Stored records
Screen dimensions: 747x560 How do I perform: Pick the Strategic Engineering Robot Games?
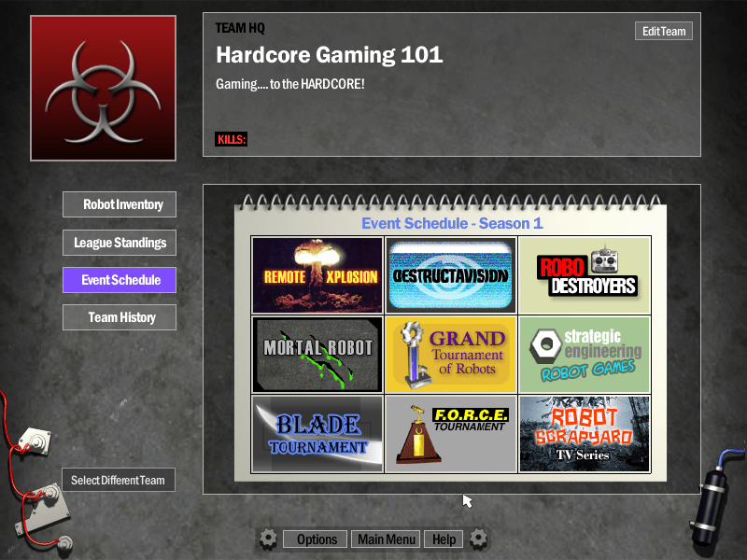point(584,355)
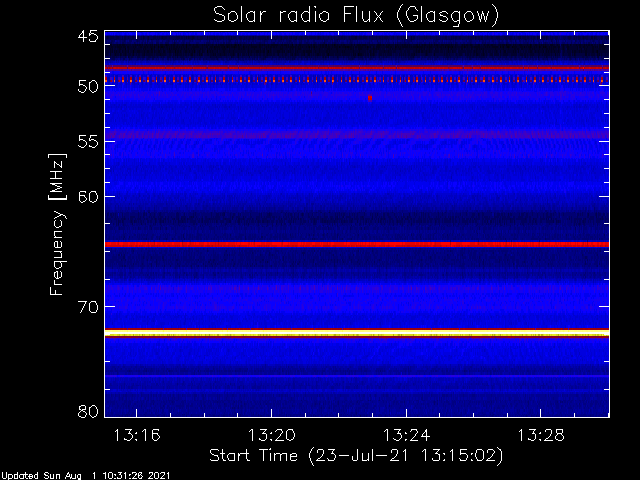Click the 70 frequency tick label
The height and width of the screenshot is (480, 640).
(x=87, y=306)
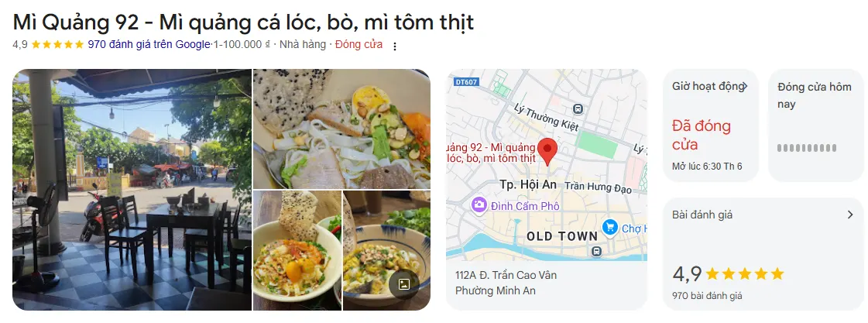
Task: Click the bus stop icon near Lý Thường Kiệt
Action: point(578,108)
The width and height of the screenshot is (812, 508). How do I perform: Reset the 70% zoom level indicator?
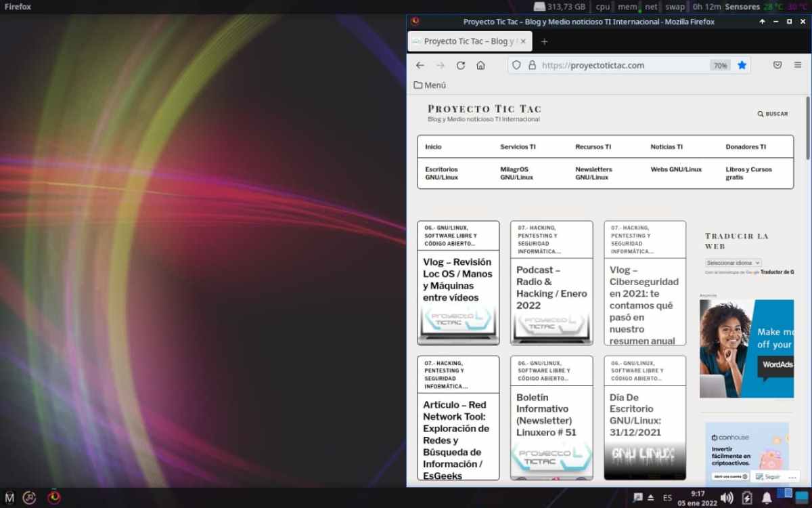click(719, 66)
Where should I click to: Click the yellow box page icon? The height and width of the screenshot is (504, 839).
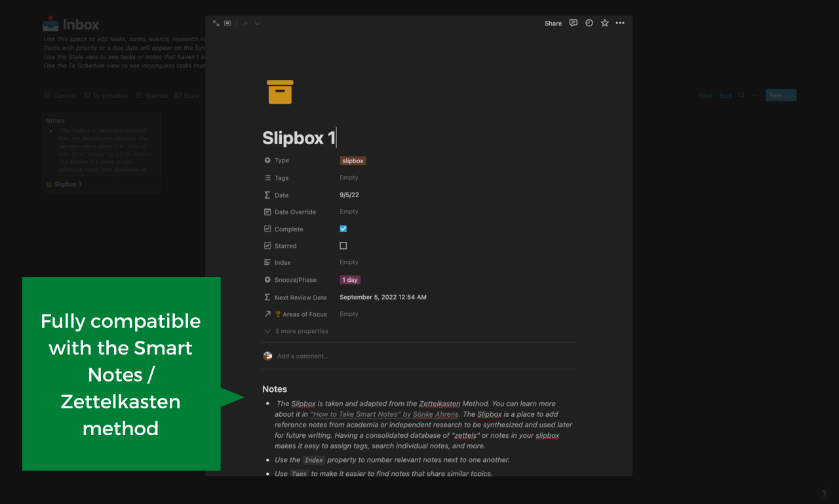point(280,92)
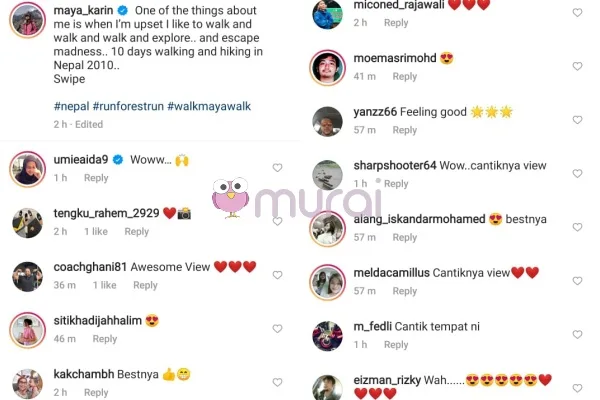View 1 like on tengku_rahem_2929's comment
600x400 pixels.
(x=96, y=232)
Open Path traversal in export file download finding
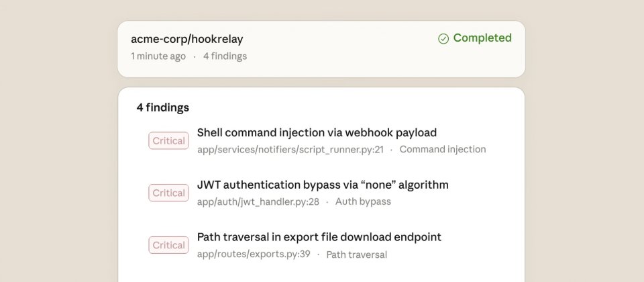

» Exercise description: Write out the whole of the data exactly; the pictures stay out.

» Output:
Screen dimensions: 747x560 How do I perform: Pick the Strategic Engineering Robot Games?
point(584,355)
Click the 70 frequency tick label
The height and width of the screenshot is (480, 640).
(x=87, y=306)
Task: Click the bus stop icon near Lý Thường Kiệt
Action: point(578,108)
The width and height of the screenshot is (812, 508). How do I perform: Reset the 70% zoom level indicator?
click(719, 66)
Where should I click to: Click the yellow box page icon? The height and width of the screenshot is (504, 839).
point(280,92)
View 1 like on tengku_rahem_2929's comment
600x400 pixels.
(x=96, y=232)
Open Path traversal in export file download finding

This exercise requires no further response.